**Instructions to follow**
Count every line in the data below where the word "will" appears, then state only that count.
────
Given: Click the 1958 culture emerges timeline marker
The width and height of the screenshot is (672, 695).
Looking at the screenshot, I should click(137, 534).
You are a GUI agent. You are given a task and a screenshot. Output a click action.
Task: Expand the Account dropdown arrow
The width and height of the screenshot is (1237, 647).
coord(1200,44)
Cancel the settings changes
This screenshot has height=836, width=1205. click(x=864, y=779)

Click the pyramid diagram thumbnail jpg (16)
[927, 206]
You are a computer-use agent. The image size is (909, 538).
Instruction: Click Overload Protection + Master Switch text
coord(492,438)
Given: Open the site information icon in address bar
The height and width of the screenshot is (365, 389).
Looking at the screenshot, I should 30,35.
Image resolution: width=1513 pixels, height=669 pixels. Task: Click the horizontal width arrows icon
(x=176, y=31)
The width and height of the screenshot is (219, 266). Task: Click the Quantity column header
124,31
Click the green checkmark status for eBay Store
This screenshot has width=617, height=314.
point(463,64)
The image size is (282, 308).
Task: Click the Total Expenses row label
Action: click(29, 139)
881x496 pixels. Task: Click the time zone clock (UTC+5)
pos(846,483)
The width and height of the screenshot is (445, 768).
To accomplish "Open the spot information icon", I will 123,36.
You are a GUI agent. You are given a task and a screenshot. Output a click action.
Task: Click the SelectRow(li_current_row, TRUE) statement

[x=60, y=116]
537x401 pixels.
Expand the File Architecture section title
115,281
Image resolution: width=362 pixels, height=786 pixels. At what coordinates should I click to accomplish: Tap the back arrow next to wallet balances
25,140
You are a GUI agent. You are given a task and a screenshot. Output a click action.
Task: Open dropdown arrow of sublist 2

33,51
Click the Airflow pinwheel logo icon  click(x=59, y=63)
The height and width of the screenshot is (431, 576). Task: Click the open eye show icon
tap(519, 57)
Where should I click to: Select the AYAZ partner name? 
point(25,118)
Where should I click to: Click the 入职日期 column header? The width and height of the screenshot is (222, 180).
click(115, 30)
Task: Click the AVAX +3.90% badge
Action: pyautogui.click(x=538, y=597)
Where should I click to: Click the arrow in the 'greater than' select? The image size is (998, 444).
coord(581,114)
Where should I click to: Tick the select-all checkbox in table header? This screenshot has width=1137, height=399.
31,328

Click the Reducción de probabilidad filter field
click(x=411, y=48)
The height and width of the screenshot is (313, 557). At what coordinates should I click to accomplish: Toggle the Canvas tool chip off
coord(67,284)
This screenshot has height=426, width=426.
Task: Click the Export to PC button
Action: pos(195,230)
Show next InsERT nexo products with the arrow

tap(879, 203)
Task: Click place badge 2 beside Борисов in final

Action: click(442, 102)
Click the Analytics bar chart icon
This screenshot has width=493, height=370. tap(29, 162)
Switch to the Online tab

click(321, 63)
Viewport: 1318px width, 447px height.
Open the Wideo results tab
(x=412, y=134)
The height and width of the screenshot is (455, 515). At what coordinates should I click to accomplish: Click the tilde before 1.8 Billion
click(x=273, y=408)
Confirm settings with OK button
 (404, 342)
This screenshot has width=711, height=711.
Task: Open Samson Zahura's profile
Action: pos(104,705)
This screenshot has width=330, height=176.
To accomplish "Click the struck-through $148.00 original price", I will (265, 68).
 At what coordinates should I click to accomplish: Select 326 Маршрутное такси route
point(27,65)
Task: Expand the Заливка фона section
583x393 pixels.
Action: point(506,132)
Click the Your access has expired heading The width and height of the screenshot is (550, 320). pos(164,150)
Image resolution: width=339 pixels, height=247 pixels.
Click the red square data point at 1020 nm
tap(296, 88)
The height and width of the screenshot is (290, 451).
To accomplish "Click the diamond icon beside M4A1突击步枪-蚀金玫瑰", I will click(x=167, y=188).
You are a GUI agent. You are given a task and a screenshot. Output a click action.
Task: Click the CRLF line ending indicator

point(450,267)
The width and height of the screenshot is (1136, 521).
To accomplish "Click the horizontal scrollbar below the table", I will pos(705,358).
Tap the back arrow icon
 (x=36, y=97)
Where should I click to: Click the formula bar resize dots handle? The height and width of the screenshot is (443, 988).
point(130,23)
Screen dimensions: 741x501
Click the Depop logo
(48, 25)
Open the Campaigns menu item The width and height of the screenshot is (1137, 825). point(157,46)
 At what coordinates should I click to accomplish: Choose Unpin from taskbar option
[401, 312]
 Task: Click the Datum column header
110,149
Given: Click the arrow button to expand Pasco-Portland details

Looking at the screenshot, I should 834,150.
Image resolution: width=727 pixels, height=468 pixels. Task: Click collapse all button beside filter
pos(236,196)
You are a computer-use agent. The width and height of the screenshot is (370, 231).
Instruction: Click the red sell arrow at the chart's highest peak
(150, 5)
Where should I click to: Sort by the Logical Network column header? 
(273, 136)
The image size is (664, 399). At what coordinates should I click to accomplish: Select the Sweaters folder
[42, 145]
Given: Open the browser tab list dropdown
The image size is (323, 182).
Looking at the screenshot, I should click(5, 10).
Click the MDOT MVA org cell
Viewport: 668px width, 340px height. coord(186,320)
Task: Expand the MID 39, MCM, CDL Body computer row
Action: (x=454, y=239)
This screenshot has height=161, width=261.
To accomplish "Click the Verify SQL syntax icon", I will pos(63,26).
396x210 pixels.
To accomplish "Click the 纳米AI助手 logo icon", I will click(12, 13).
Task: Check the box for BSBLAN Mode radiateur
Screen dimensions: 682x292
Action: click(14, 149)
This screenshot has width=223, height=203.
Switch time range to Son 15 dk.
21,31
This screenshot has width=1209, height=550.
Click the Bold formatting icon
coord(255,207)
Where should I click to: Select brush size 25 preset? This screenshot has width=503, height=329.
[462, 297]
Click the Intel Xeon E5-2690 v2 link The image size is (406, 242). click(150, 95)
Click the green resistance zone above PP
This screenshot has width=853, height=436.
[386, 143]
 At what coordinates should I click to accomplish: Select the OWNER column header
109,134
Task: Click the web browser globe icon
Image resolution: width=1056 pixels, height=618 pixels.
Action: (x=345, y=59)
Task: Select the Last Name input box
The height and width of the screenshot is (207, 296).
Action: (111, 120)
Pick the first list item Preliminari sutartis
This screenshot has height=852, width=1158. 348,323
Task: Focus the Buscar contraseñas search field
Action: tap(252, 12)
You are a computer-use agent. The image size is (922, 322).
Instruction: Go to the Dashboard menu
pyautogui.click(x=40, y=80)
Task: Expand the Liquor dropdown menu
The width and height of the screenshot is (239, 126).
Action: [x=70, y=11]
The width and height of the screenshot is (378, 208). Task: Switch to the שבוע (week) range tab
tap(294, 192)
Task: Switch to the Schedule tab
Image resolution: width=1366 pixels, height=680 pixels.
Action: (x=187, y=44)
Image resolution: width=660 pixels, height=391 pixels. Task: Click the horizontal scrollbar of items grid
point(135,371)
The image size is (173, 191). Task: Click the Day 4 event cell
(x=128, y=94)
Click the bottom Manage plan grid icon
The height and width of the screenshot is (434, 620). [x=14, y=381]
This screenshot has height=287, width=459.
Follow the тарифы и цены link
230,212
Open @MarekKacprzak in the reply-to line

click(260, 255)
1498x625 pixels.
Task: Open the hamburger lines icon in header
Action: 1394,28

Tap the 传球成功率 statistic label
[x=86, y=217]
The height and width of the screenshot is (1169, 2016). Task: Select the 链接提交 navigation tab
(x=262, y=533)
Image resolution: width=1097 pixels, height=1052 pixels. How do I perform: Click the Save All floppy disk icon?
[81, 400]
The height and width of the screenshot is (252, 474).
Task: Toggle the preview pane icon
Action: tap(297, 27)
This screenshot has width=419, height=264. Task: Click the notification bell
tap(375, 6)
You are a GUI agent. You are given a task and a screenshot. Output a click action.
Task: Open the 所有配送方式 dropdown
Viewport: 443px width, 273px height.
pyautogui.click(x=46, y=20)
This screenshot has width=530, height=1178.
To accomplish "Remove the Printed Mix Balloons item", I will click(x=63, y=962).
────
**Response**
7